AIM
Output the entries from the line with "Task: Open the My Navbar link" to the line with "Action: 150,481" as a Markdown table with the columns Row and Line, one row per line, blank lines left out. Leave the pictures out of your answer.

SUPPLIED MATERIAL
..............................

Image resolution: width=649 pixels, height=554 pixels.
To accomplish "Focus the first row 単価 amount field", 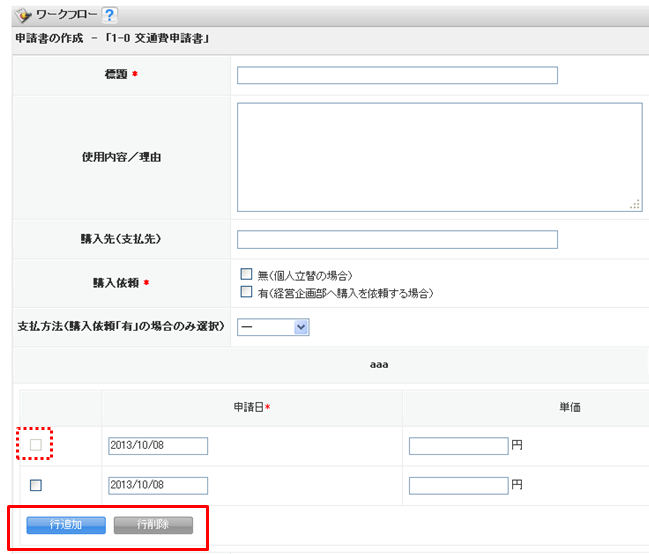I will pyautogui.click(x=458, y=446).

..............................

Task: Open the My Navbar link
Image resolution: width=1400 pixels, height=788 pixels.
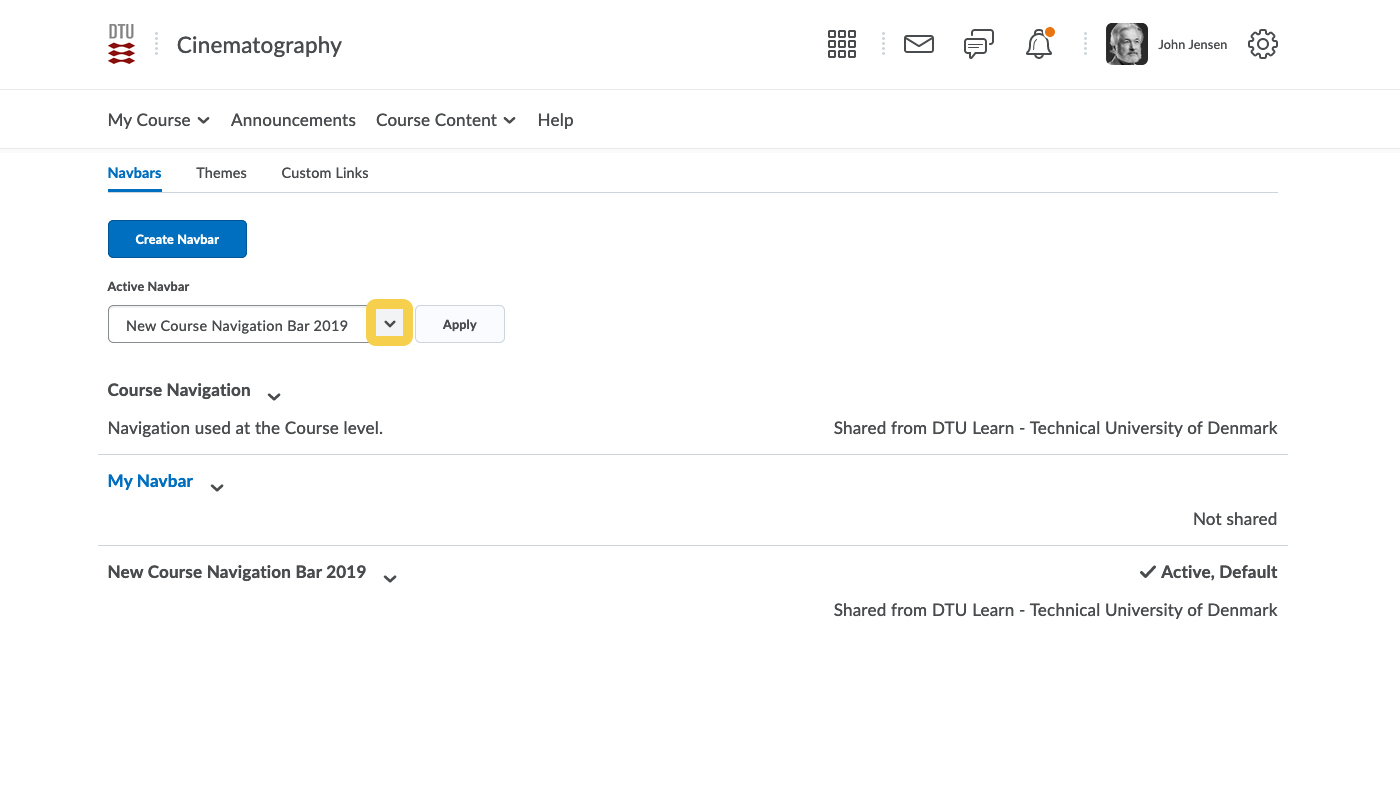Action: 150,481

..............................

WRITTEN SOLUTION
| Row | Line |
|---|---|
| 1 | Task: Open the My Navbar link |
| 2 | Image resolution: width=1400 pixels, height=788 pixels. |
| 3 | Action: 150,481 |